Work instruction:
Without including any pictures, reproduce all the lines below word for word.

Entries supplied:

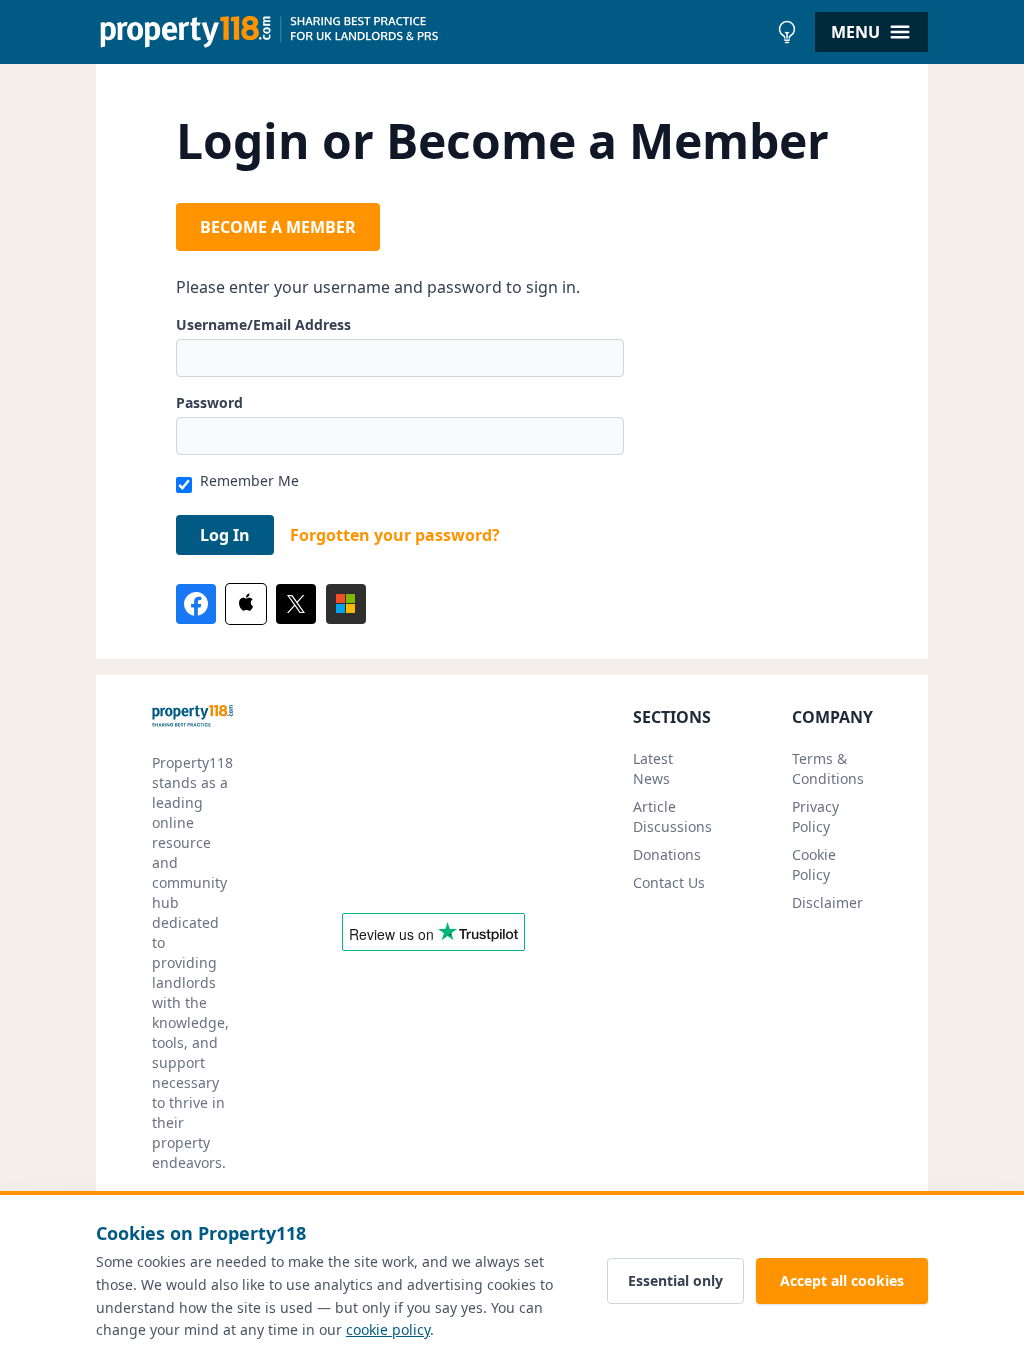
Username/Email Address (263, 324)
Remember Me (249, 480)
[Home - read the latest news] (431, 32)
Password (209, 402)
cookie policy (388, 1329)
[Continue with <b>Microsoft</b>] (346, 604)
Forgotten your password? (395, 535)
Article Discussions (672, 816)
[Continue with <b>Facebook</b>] (196, 604)
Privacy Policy (815, 816)
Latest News (653, 768)
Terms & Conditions (828, 768)
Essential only (675, 1280)
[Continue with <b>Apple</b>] (246, 604)
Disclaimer (827, 902)
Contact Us (669, 882)
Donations (667, 854)
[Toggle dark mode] (787, 32)
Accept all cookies (842, 1280)
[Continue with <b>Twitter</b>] (296, 604)
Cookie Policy (814, 864)
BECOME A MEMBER (278, 227)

Answer box:
Username/Email Address (263, 324)
Remember Me (249, 480)
[Home - read the latest news] (431, 32)
Password (209, 402)
cookie policy (388, 1329)
[Continue with <b>Microsoft</b>] (346, 604)
Forgotten your password? (395, 535)
Article Discussions (672, 816)
[Continue with <b>Facebook</b>] (196, 604)
Privacy Policy (815, 816)
Latest News (653, 768)
Terms & Conditions (828, 768)
Essential only (675, 1280)
[Continue with <b>Apple</b>] (246, 604)
Disclaimer (827, 902)
Contact Us (669, 882)
Donations (667, 854)
[Toggle dark mode] (787, 32)
Accept all cookies (842, 1280)
[Continue with <b>Twitter</b>] (296, 604)
Cookie Policy (814, 864)
BECOME A MEMBER (278, 227)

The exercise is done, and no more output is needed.